Rewrite the data below, changing every "GUI agent" to "interface agent" and leaving everything else as it is.

----------------------------------------

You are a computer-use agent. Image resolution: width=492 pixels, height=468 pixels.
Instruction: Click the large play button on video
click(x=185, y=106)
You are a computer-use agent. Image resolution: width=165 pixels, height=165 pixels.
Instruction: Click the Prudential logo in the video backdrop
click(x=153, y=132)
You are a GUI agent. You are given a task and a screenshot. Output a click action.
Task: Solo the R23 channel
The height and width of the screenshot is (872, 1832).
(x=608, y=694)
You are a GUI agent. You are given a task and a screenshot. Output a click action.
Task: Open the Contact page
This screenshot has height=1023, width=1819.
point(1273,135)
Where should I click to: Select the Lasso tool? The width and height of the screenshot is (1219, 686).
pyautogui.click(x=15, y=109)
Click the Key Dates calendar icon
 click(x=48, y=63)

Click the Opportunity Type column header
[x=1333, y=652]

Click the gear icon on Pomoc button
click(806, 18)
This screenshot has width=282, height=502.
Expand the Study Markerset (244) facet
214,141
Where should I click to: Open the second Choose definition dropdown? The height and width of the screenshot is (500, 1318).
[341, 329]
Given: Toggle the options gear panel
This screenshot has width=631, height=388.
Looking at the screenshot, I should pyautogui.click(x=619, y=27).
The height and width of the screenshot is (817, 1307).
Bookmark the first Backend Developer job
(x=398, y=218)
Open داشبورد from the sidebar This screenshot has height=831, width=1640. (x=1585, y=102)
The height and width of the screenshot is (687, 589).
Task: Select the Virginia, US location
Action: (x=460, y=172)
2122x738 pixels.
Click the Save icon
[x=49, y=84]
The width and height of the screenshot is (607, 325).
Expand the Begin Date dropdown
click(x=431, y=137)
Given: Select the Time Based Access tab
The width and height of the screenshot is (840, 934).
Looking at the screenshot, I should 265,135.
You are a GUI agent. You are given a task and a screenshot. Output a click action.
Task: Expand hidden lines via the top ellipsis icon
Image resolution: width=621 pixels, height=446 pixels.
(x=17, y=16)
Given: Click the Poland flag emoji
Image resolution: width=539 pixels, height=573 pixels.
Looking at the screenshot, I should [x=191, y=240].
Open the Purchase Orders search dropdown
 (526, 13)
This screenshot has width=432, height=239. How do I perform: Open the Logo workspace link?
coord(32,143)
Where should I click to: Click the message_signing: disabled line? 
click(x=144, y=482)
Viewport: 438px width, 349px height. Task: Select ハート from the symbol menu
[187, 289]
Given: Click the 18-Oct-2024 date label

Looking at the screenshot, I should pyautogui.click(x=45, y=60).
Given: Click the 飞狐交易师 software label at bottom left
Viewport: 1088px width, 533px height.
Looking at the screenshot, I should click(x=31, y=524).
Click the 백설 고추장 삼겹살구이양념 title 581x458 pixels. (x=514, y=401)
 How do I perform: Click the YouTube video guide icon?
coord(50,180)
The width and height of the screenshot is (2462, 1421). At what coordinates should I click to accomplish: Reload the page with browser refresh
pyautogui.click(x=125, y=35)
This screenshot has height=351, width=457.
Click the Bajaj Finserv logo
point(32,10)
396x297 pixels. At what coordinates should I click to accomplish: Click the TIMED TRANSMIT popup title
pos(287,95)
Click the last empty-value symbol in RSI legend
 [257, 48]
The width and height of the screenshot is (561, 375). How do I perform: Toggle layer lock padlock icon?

----------------------------------------

WRITTEN ANSWER »
You are a computer-use agent. Image resolution: width=492 pixels, height=468 pixels.
Instruction: Click the large play button on video
click(x=185, y=106)
You are a computer-use agent. Image resolution: width=165 pixels, height=165 pixels.
Instruction: Click the Prudential logo in the video backdrop
click(x=153, y=132)
You are a interface agent. You are given a task and a screenshot. Output a click action.
Task: Solo the R23 channel
The height and width of the screenshot is (872, 1832).
(x=608, y=694)
You are a interface agent. You are given a task and a screenshot. Output a click action.
Task: Open the Contact page
This screenshot has height=1023, width=1819.
point(1273,135)
Where should I click to: Select the Lasso tool? The width and height of the screenshot is (1219, 686).
pyautogui.click(x=15, y=109)
Click the Key Dates calendar icon
 click(x=48, y=63)

Click the Opportunity Type column header
[x=1333, y=652]

Click the gear icon on Pomoc button
click(806, 18)
This screenshot has width=282, height=502.
Expand the Study Markerset (244) facet
214,141
Where should I click to: Open the second Choose definition dropdown? The height and width of the screenshot is (500, 1318).
[341, 329]
Given: Toggle the options gear panel
This screenshot has width=631, height=388.
Looking at the screenshot, I should pyautogui.click(x=619, y=27).
The height and width of the screenshot is (817, 1307).
Bookmark the first Backend Developer job
(x=398, y=218)
Open داشبورد from the sidebar This screenshot has height=831, width=1640. (x=1585, y=102)
The height and width of the screenshot is (687, 589).
Task: Select the Virginia, US location
Action: (x=460, y=172)
2122x738 pixels.
Click the Save icon
[x=49, y=84]
The width and height of the screenshot is (607, 325).
Expand the Begin Date dropdown
click(x=431, y=137)
Given: Select the Time Based Access tab
The width and height of the screenshot is (840, 934).
Looking at the screenshot, I should 265,135.
You are a interface agent. You are given a task and a screenshot. Output a click action.
Task: Expand hidden lines via the top ellipsis icon
Image resolution: width=621 pixels, height=446 pixels.
(x=17, y=16)
Given: Click the Poland flag emoji
Image resolution: width=539 pixels, height=573 pixels.
Looking at the screenshot, I should [x=191, y=240].
Open the Purchase Orders search dropdown
 (526, 13)
This screenshot has width=432, height=239. How do I perform: Open the Logo workspace link?
coord(32,143)
Where should I click to: Click the message_signing: disabled line? 
click(x=144, y=482)
Viewport: 438px width, 349px height. Task: Select ハート from the symbol menu
[187, 289]
Given: Click the 18-Oct-2024 date label

Looking at the screenshot, I should pyautogui.click(x=45, y=60).
Given: Click the 飞狐交易师 software label at bottom left
Viewport: 1088px width, 533px height.
Looking at the screenshot, I should click(x=31, y=524).
Click the 백설 고추장 삼겹살구이양념 title 581x458 pixels. (x=514, y=401)
 How do I perform: Click the YouTube video guide icon?
coord(50,180)
The width and height of the screenshot is (2462, 1421). At what coordinates should I click to accomplish: Reload the page with browser refresh
pyautogui.click(x=125, y=35)
This screenshot has height=351, width=457.
Click the Bajaj Finserv logo
point(32,10)
396x297 pixels. At what coordinates should I click to accomplish: Click the TIMED TRANSMIT popup title
pos(287,95)
Click the last empty-value symbol in RSI legend
 [257, 48]
The width and height of the screenshot is (561, 375). How do I perform: Toggle layer lock padlock icon?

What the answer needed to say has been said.